Element and text position data:
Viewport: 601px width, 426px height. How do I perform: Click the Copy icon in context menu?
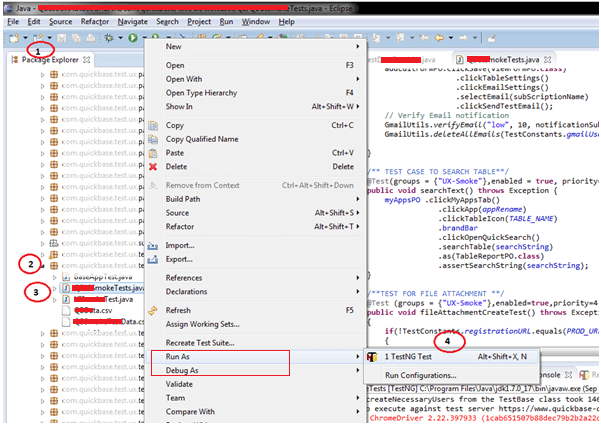point(153,125)
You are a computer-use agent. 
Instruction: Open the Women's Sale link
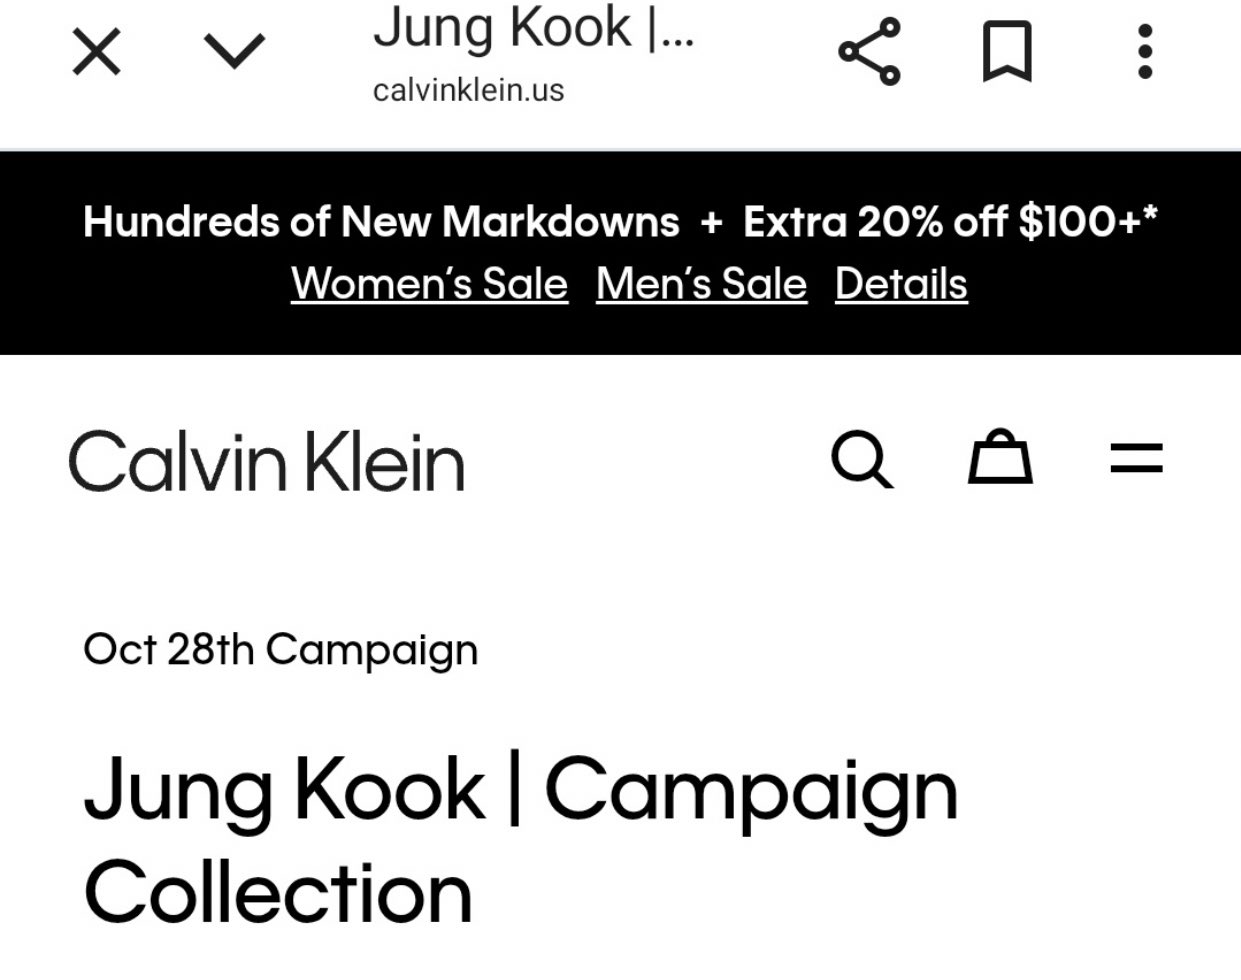pos(429,284)
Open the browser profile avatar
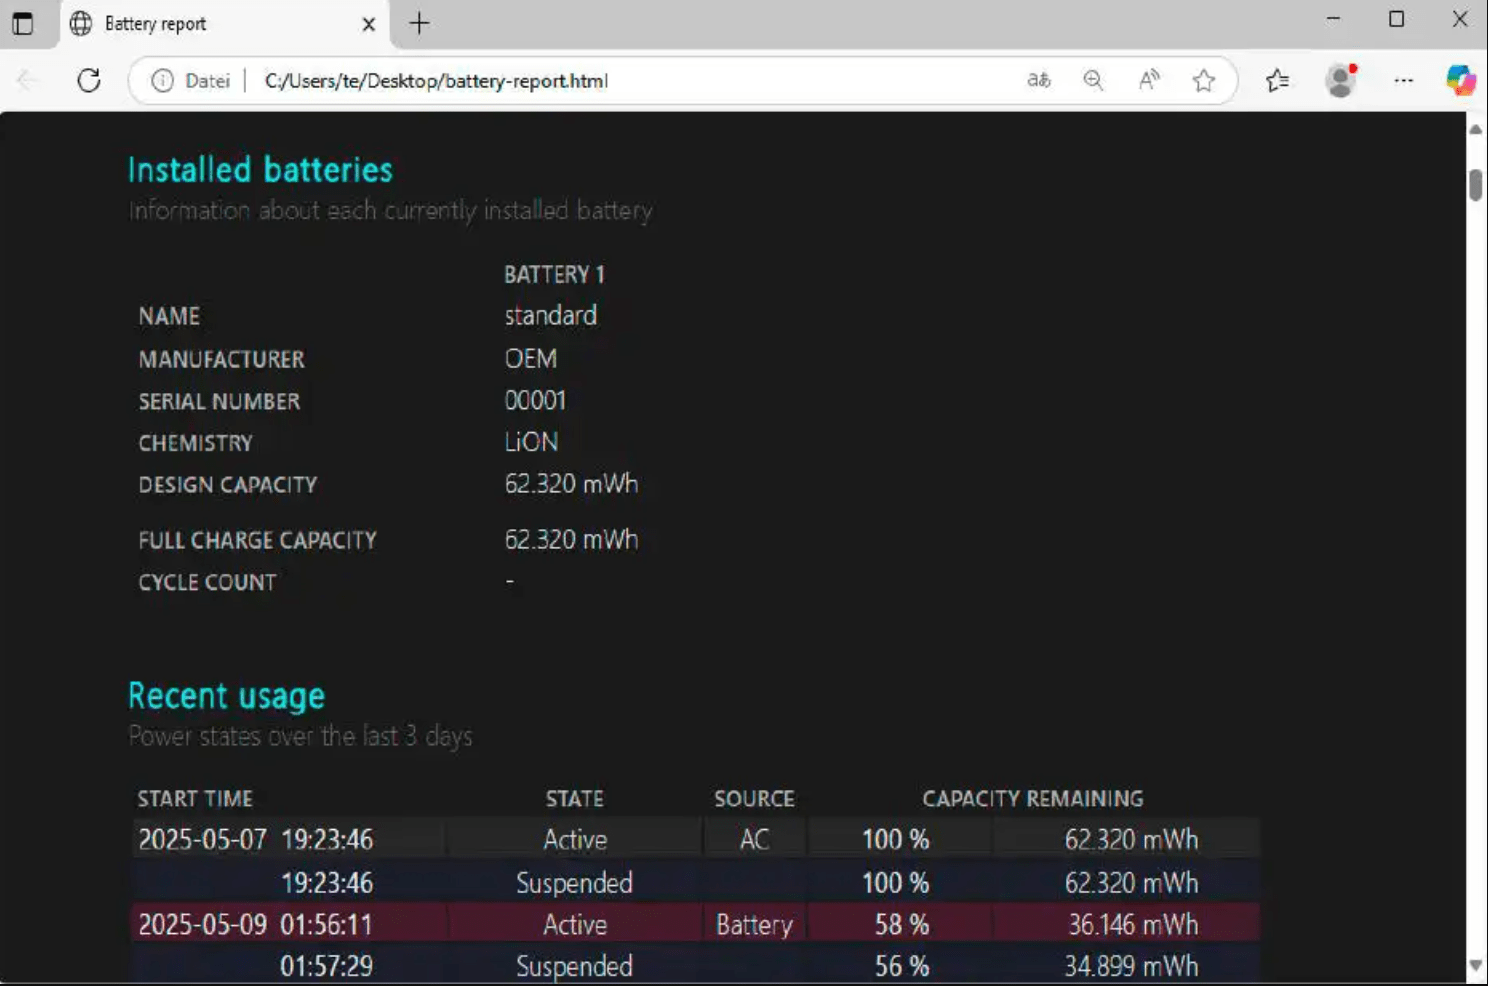 (x=1340, y=80)
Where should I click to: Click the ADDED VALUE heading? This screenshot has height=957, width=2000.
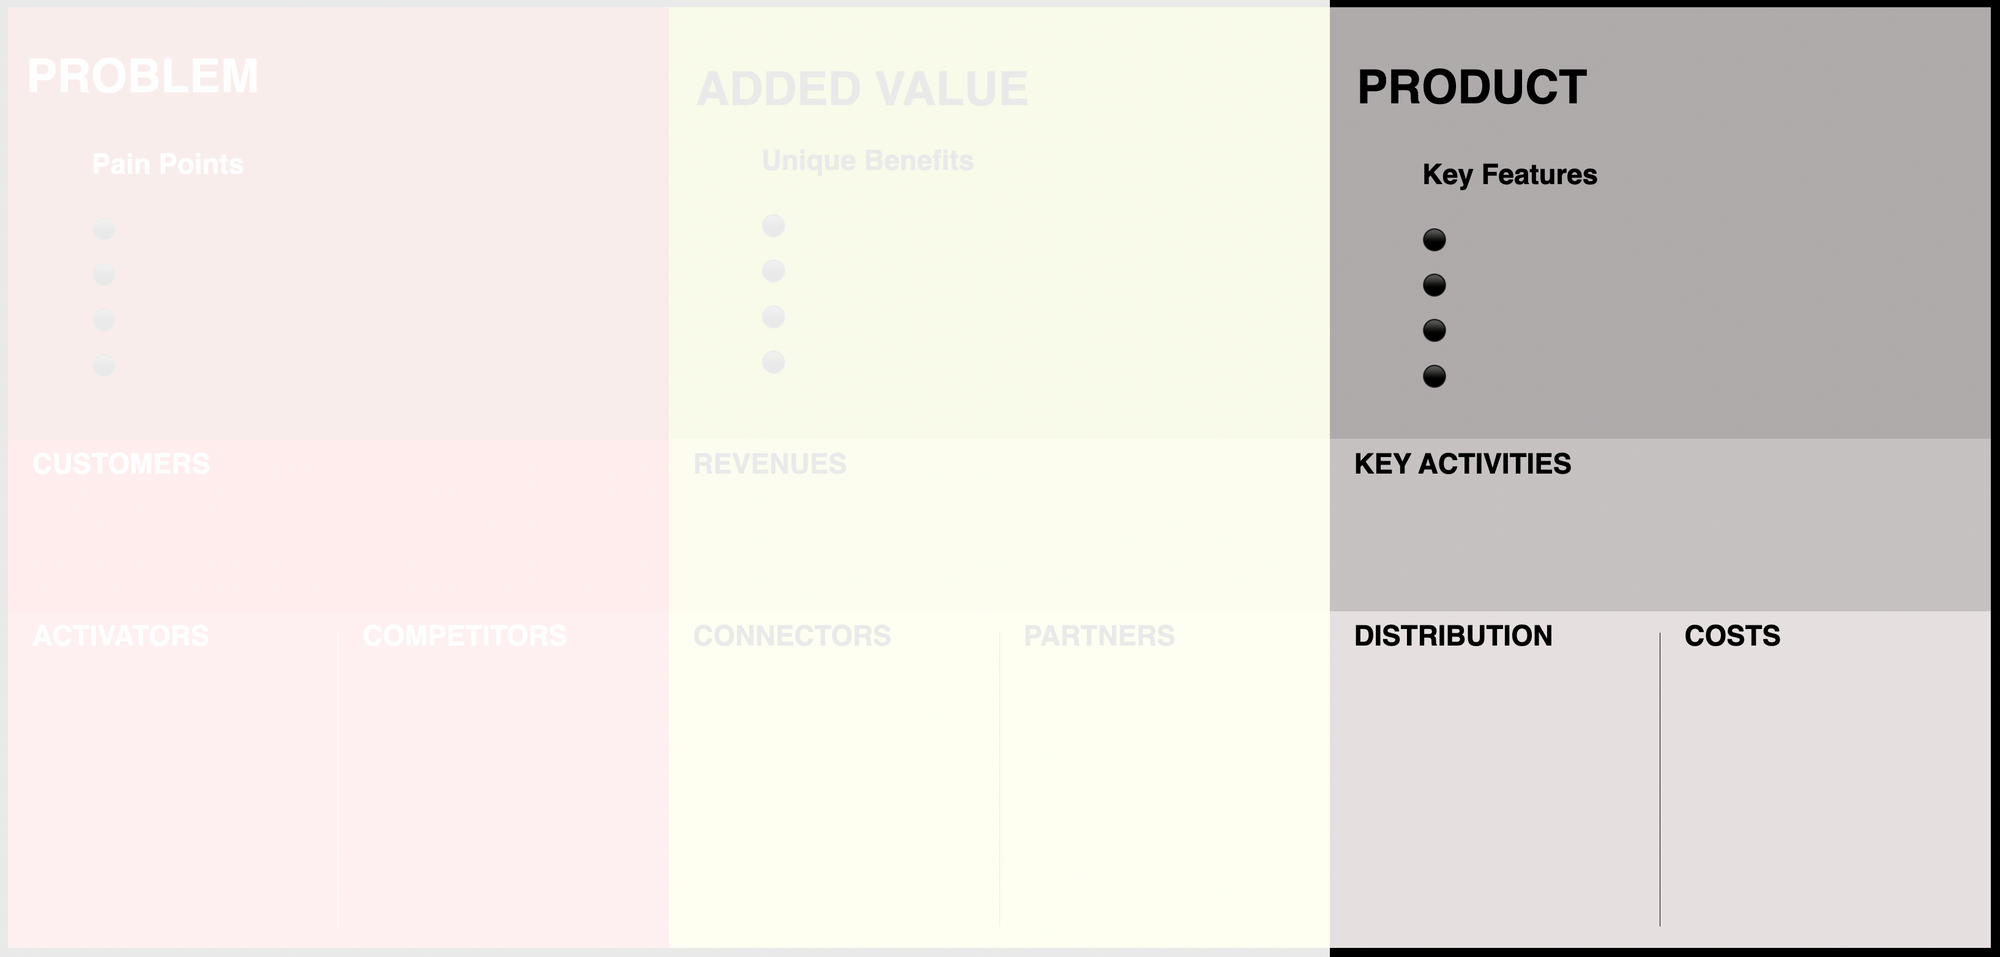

* Task to carry out *
Extract each line of the records above that contains the string "height", and copy those lines without changes.

* Exercise answer *
Viewport: 601px width, 426px height. How do I perform: Click the Copy icon in context menu?
Where should I click to: Click the ADDED VALUE heading? This screenshot has height=957, width=2000.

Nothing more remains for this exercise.